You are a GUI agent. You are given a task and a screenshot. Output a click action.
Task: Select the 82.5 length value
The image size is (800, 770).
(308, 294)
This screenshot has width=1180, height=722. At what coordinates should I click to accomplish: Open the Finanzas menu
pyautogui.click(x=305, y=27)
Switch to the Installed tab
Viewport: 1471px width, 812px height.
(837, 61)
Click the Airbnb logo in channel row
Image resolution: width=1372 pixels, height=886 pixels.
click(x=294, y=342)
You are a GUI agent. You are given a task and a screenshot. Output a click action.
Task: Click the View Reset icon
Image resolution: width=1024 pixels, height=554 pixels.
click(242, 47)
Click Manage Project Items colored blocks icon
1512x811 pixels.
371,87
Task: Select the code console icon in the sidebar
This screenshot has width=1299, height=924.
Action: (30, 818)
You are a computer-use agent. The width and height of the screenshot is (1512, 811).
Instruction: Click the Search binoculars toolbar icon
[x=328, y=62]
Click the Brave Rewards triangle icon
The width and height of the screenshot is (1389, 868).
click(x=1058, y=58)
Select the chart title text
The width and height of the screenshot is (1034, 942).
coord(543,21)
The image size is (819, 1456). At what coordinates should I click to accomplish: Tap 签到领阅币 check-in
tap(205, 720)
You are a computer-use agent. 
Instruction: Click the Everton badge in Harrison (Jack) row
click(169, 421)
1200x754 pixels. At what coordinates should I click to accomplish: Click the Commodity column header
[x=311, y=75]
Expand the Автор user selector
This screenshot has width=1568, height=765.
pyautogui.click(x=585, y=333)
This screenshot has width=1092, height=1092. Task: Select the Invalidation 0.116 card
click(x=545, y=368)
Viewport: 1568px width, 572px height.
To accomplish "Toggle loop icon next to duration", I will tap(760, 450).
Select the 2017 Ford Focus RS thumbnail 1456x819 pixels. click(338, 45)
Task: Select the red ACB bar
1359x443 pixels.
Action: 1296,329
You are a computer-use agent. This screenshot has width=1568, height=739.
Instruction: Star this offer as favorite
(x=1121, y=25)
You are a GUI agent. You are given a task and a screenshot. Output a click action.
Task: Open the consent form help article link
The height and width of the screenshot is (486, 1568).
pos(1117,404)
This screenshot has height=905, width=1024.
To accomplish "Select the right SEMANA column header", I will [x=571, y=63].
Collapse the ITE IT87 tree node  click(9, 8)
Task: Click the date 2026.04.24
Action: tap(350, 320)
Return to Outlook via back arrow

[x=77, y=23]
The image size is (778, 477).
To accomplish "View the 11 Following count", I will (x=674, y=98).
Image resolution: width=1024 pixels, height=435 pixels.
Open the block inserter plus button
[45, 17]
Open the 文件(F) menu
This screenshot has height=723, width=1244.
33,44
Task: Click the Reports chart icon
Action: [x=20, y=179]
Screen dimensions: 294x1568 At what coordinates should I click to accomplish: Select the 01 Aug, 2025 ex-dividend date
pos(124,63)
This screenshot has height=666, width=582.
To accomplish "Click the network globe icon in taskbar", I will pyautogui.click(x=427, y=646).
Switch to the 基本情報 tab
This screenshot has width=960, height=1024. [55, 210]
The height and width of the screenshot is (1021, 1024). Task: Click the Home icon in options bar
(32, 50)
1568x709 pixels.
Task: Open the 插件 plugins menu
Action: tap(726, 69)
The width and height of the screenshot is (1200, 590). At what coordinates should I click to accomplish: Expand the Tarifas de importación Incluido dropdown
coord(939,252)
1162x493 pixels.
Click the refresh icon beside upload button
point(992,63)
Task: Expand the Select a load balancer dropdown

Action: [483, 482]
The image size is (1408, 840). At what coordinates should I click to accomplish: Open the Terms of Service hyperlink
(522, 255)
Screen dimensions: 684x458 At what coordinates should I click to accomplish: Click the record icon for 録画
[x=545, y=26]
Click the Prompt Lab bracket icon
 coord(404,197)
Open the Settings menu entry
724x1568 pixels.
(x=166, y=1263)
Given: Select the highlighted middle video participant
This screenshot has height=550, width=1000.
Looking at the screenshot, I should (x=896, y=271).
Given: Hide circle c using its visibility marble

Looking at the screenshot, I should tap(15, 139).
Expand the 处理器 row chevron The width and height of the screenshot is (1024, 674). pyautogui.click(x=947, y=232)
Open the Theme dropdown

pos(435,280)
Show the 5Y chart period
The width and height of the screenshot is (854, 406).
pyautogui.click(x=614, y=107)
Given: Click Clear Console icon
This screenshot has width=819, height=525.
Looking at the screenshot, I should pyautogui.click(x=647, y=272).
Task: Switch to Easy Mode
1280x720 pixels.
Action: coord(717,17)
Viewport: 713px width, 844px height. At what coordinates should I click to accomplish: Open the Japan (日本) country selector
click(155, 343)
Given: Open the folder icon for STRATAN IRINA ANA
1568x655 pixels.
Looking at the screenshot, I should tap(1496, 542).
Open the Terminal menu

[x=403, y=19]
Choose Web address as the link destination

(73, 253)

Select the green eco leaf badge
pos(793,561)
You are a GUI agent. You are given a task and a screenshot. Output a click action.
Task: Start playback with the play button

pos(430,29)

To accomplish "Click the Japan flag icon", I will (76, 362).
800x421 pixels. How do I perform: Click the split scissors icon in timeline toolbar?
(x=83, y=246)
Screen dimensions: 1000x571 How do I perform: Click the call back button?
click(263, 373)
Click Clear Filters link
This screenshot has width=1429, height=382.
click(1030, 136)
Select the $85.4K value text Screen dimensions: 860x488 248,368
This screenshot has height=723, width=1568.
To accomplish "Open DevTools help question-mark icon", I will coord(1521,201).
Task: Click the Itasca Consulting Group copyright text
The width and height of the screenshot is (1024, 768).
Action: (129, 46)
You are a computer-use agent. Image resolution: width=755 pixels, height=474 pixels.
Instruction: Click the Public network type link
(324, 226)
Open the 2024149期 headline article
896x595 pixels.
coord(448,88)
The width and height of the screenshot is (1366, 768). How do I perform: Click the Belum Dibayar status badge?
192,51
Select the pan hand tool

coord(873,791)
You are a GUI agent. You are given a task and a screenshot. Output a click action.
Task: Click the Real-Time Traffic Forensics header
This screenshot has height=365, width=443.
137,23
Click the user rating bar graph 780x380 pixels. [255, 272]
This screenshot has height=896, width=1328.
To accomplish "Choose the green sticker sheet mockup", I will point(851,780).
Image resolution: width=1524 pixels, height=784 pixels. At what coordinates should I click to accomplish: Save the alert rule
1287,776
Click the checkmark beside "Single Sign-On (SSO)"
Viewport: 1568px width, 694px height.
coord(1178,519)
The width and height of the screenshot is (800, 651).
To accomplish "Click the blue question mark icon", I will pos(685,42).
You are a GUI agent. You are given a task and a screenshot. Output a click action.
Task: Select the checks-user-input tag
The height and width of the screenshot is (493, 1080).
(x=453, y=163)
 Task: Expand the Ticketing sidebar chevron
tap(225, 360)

****************

Show all lines from the listing above in which "user" appears.

Expand the Автор user selector
Click the user rating bar graph 780x380 pixels. [255, 272]
Task: Select the checks-user-input tag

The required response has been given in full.